The researchers say that their results warrant follow-up studies for this treatment in patients with a poor outlook following heart failure that has been caused by damage of the heart tissue following blockage of blood flow.


This was a small, initial study designed to focus on the short-term safety of using a person’s own stem cells to treat heart failure caused by damage to their heart tissue. Rather than looking at how effective the treatment was, the study was set up to examine the short-term safety of using stem cells in this way. It has demonstrated the technique to be safe (at least over one year), and no treatment-related side effects were reported.

As a secondary outcome the research found that, compared with prior to treatment, the treatment improved some aspects of heart function, partially reduced heart tissue scarring and improved quality of life one year after treatment. The control group did not show these improvements over an equivalent length of time.

The study group was small, with just 16 receiving the stem cell treatment. A small study group is necessary in preliminary safety studies such as this. Also, as the trial looked at safety rather than effectiveness, there were not complete data on measures of effectiveness in all these patients. Overall, the small number of people examined in this safety trial means that the effectiveness of this treatment will have to be assessed through a larger trial to ensure that the observed effects were not due to chance.
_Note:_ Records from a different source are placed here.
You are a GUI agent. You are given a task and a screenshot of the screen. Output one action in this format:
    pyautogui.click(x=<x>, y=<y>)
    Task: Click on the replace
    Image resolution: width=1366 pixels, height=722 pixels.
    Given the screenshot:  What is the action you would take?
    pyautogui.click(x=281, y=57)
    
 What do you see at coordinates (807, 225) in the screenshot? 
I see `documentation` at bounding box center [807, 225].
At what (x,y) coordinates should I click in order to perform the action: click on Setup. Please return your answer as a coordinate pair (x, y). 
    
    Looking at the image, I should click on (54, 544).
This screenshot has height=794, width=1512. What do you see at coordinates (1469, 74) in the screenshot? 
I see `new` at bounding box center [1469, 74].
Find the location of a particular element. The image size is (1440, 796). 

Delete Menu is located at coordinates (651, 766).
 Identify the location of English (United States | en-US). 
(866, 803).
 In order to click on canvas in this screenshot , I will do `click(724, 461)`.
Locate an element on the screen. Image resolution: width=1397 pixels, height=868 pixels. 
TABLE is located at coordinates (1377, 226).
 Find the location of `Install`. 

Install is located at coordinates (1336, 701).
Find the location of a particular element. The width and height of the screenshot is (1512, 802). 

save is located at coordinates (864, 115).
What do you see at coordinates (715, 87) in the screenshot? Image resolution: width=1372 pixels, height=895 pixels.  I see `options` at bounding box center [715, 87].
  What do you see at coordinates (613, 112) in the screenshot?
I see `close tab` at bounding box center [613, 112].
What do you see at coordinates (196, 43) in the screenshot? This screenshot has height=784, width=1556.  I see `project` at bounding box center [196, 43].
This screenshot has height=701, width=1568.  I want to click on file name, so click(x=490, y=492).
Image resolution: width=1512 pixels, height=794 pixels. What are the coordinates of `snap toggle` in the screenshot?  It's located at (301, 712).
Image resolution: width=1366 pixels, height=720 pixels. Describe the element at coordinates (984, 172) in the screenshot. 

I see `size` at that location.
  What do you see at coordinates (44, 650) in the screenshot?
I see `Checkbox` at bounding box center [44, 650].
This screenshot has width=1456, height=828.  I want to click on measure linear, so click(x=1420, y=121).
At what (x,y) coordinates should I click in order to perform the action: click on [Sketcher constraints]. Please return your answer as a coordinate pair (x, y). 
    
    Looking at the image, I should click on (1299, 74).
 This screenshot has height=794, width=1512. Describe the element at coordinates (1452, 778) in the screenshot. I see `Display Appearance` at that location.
The safety (and effectiveness) of the treatment was assessed for up to a year in this study and extended follow-up is needed to see if this treatment is safe in the longer term.

The study only included people under 75 years of age and who had a particular type of severe heart failure following heart attack. Further studies are needed to see if this treatment is suitable for other types of heart failure. Nevertheless, this preliminary study shows a promising application of this type of stem cell treatment.